— What you will do —
Please restate, exactly as they appear, only the lines from the one that contains "Screen dimensions: 1200x675" to the final line of the entries, with no pictures.

Data provided section start

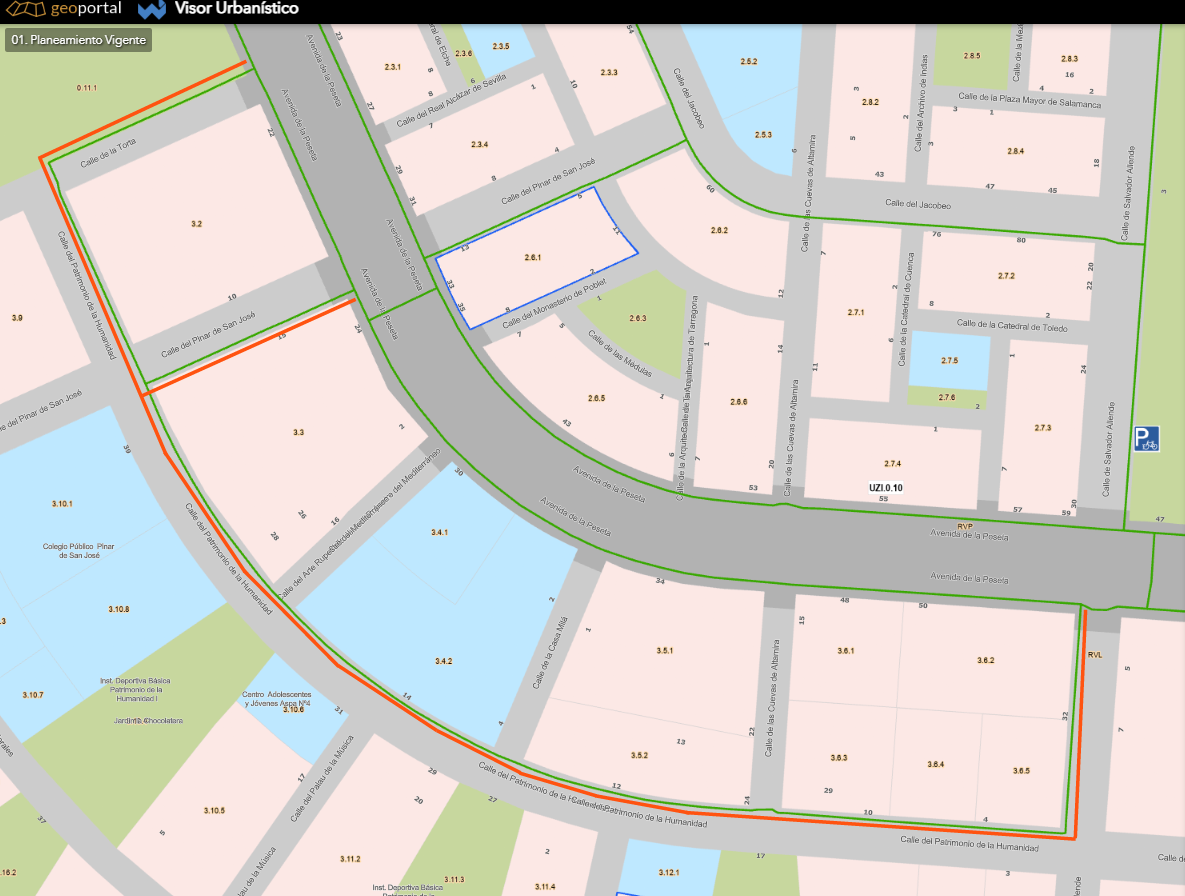Select the blue facility parcel 3.4.1
Image resolution: width=1185 pixels, height=896 pixels.
tap(439, 532)

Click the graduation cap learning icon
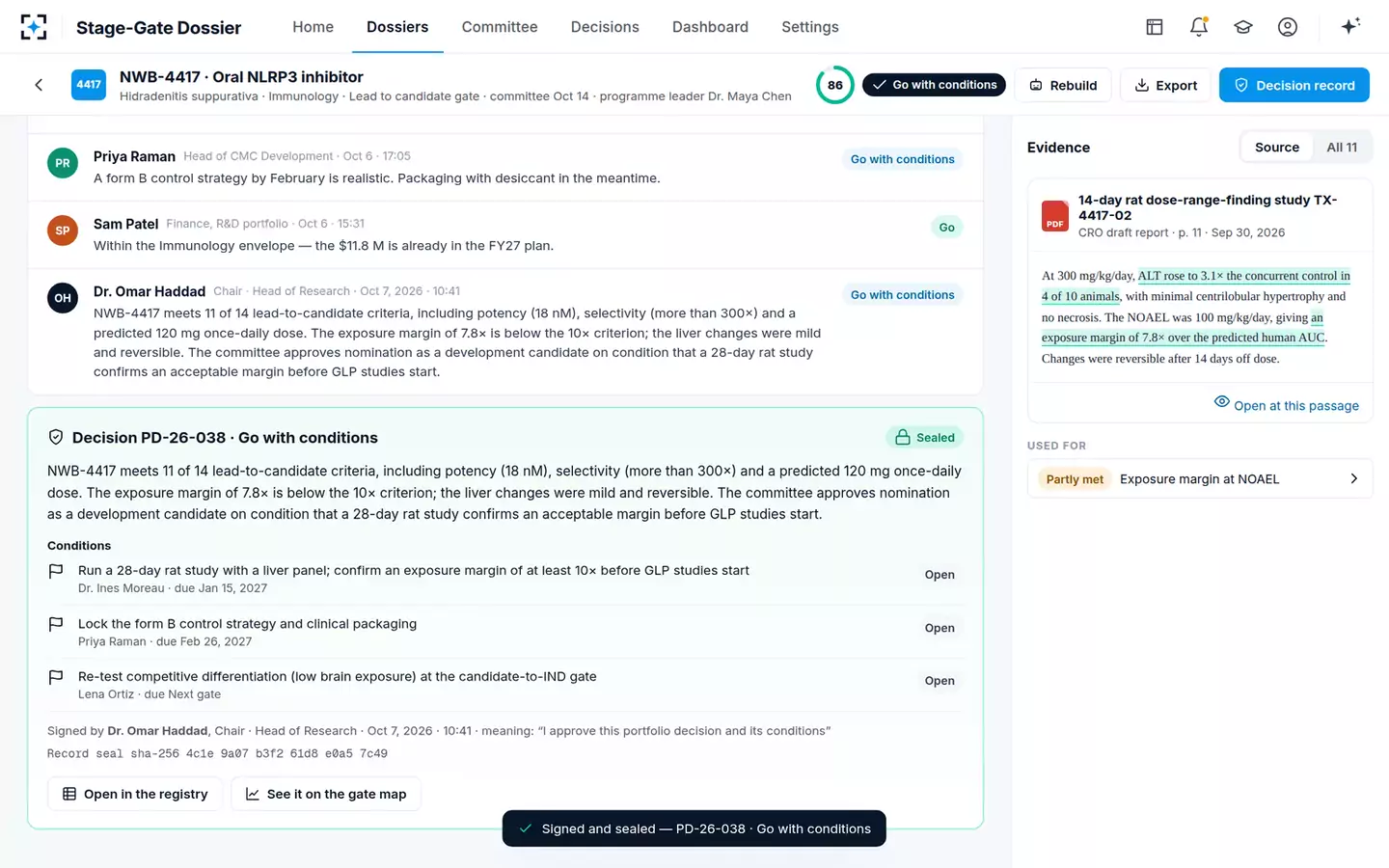pos(1243,27)
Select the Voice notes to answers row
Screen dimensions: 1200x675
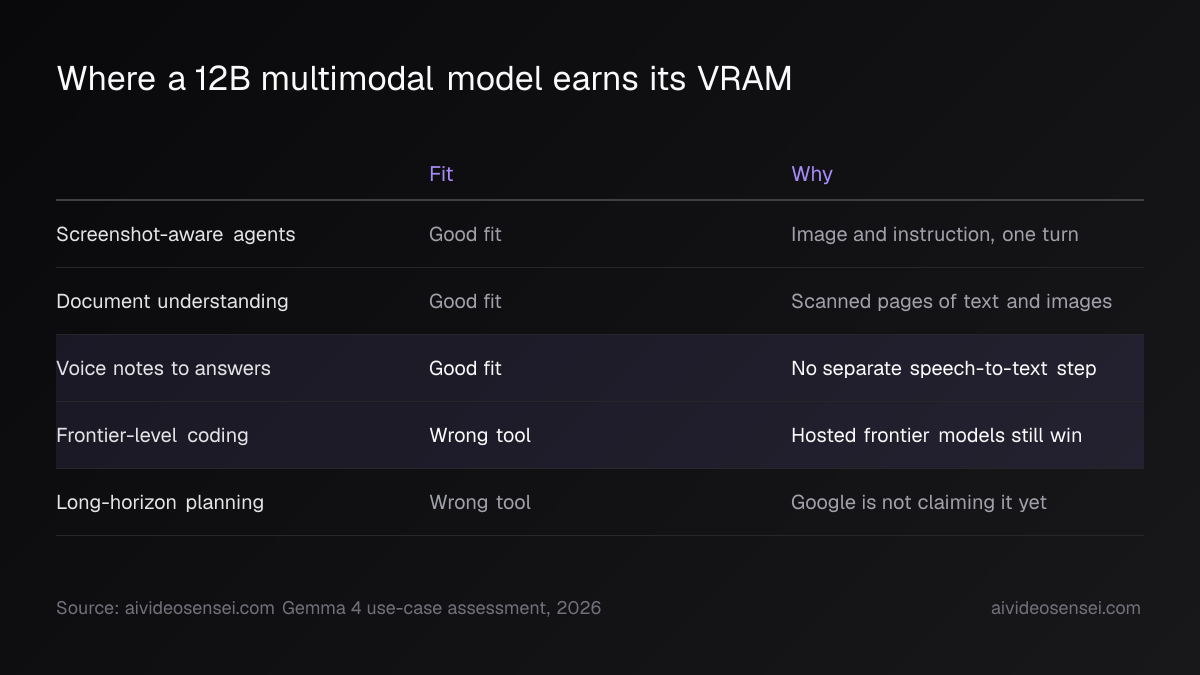tap(600, 368)
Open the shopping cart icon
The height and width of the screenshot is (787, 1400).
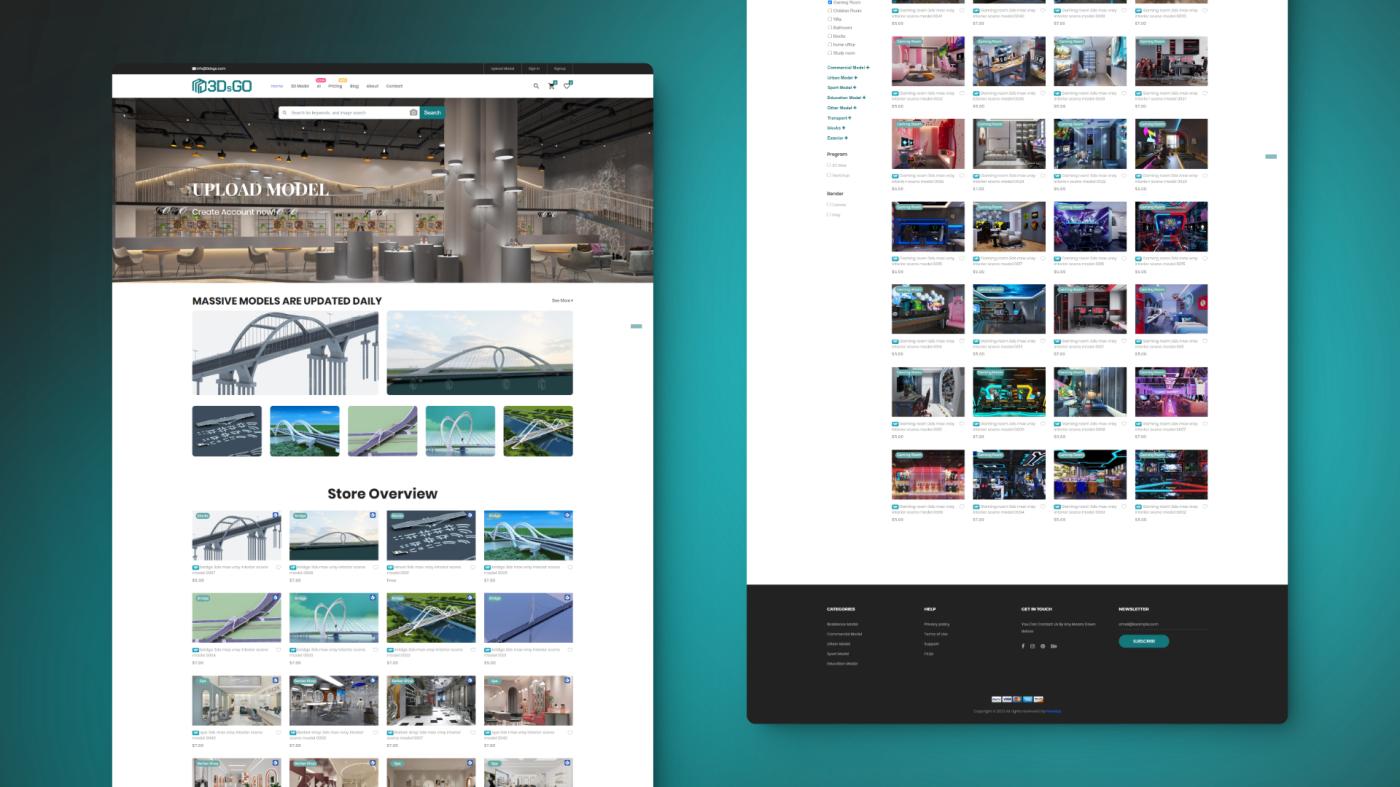pos(551,86)

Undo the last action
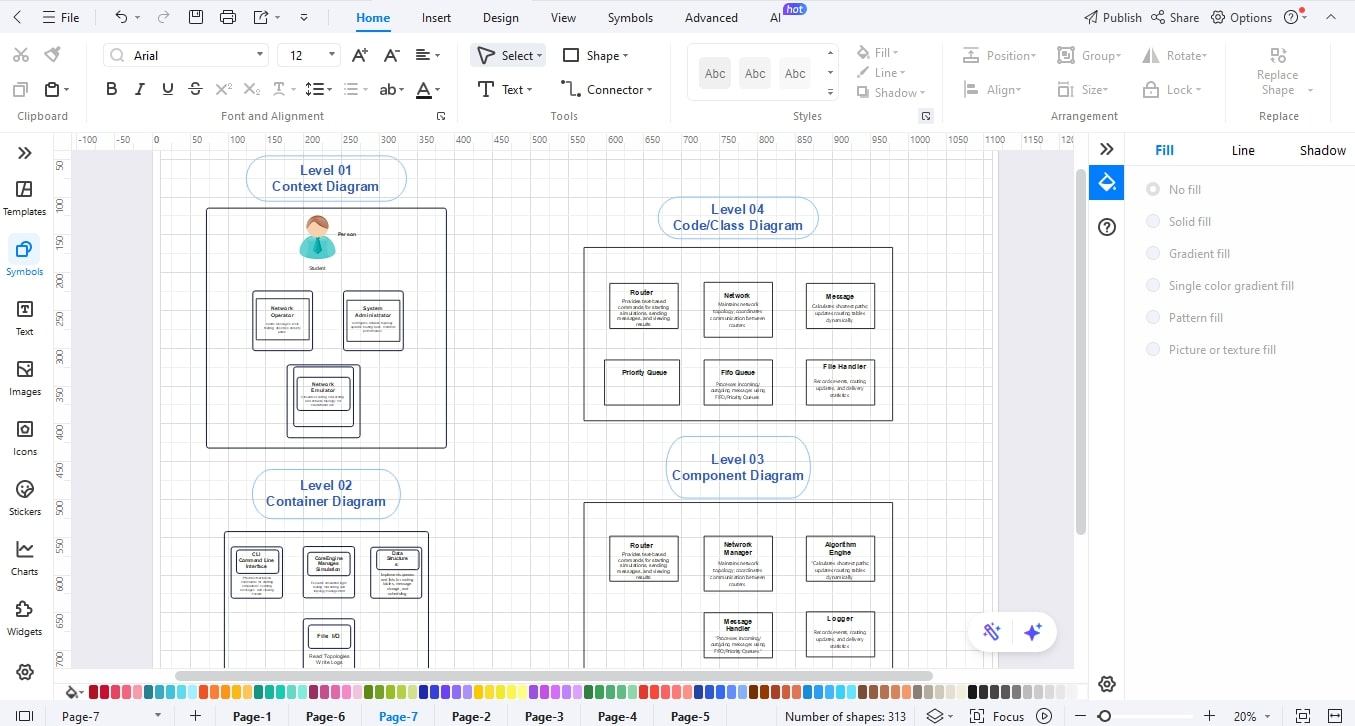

Data provided section end

— Problem solution —
Screen dimensions: 1200x675
tap(600, 368)
Open the shopping cart icon
The height and width of the screenshot is (787, 1400).
pos(551,86)

Undo the last action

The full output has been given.